Namibia's Tourism Sector Invests In Young Talent And Skilled Workers

19 May 2023

Train even more and better. These are the main goals that hospitality companies and training institutions in Namibia want to strive for in closer cooperation in the future. At the congress of the Hospitality Association of Namibia (HAN), a joint roadmap for improving tourism training was drawn up.

More than 24 providers of training modules attended the congress, including universities, vocational training centres, institutions focusing on specialised areas and "mobile trainers". In addition, there were tourism enterprises that train their staff themselves in extensive training and education programmes, such as Gondwana Collection Namibia. With the National Institute for Educational Development (NIED) and the Namibia Training Authority (NTA), the relevant authorities were also represented.

On the first day of the congress, the delegates discussed deficiencies and established practices in education in the tourism sector. It came up that many school leavers hardly have an idea about tourism, let alone know how extensive and multi-layered the sector is.
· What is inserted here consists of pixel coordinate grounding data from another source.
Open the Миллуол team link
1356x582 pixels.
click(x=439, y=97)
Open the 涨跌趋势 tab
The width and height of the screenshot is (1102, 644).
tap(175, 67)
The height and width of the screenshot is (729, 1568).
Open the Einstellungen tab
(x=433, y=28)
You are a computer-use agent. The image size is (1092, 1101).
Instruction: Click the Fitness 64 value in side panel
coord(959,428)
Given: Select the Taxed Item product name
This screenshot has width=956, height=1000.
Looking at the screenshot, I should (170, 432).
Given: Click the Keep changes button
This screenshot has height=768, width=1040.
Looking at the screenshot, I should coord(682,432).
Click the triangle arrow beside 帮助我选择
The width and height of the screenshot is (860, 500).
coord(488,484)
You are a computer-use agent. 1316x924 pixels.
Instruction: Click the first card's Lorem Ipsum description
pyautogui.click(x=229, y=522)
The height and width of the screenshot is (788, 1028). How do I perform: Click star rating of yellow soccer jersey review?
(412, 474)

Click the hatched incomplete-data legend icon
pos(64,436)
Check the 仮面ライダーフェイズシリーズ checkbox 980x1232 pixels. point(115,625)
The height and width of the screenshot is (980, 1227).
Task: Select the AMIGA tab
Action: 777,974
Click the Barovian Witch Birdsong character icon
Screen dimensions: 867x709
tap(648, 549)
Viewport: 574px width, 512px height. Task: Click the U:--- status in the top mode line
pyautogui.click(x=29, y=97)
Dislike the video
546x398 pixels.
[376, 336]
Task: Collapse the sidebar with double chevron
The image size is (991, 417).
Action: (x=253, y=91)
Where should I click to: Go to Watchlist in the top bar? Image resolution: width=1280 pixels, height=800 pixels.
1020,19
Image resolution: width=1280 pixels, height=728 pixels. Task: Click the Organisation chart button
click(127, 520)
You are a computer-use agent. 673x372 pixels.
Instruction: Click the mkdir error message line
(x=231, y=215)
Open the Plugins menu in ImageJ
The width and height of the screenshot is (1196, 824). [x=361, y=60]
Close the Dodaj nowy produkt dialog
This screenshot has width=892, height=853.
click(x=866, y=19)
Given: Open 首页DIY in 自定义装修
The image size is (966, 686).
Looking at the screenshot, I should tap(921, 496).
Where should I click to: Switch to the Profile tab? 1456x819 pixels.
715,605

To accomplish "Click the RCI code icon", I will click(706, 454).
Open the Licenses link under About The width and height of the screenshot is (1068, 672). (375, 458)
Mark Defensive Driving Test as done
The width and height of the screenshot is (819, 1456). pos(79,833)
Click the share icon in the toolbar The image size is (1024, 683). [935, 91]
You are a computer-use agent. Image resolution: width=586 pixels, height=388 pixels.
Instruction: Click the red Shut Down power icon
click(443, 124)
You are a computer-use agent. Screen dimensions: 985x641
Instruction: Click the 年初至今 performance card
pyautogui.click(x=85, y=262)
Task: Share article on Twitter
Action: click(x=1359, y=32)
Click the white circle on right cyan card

Jana Burger HAN Congress Tourism Training Gondwana Collection Namibia
Jana Burger, Human Resources Manager of Gondwana Collection Namibia, shares her company's experiences with staff training with the participants of the HAN Congress. 
Photo: Sven-Eric Stender


Representatives of hospitality businesses also criticised that tourism courses are not sufficiently geared to practice. Successful graduates would expect managerial positions and salaries, but would not have the necessary theoretical knowledge or practical experience.

On the other hand, the congress highlighted the variety and range of training and education modules in Namibia. Internships have been part of academic training for some time. However, given the high number of students, there seems to be a lack of internships.

Several representatives of host companies pointed out that most young Namibians rarely or never travel themselves. There is a general lack of stimulation that one gets from travelling or working abroad. One solution suggested was to set up exchange programmes. Others complained about the poaching of young people and professionals in Namibia by hotels or theme parks in Europe.

There was unanimity at the HAN Congress that the tourism sector in Namibia must offer young Namibians even more attractive perspectives. This includes offers for training and career opportunities. This is the only way to counter the shortage of skilled workers, which Namibia, like all tourist countries worldwide, has been suffering from since the time of the travel restrictions due to Corona.

After all, all delegates agreed, Namibia is also made for tourism because of its people. Namibian tourists are always impressed by the friendliness and helpfulness of the people.


Prosper Mageza Gitta Paetzold Hospitality Association of Namibia HAN Congress Timetable Tourism Training Namibia
Prosper Mageza and Gitta Paetzold of the Hospitality Association of Namibia (HAN) gather ideas for a joint roadmap on tourism training.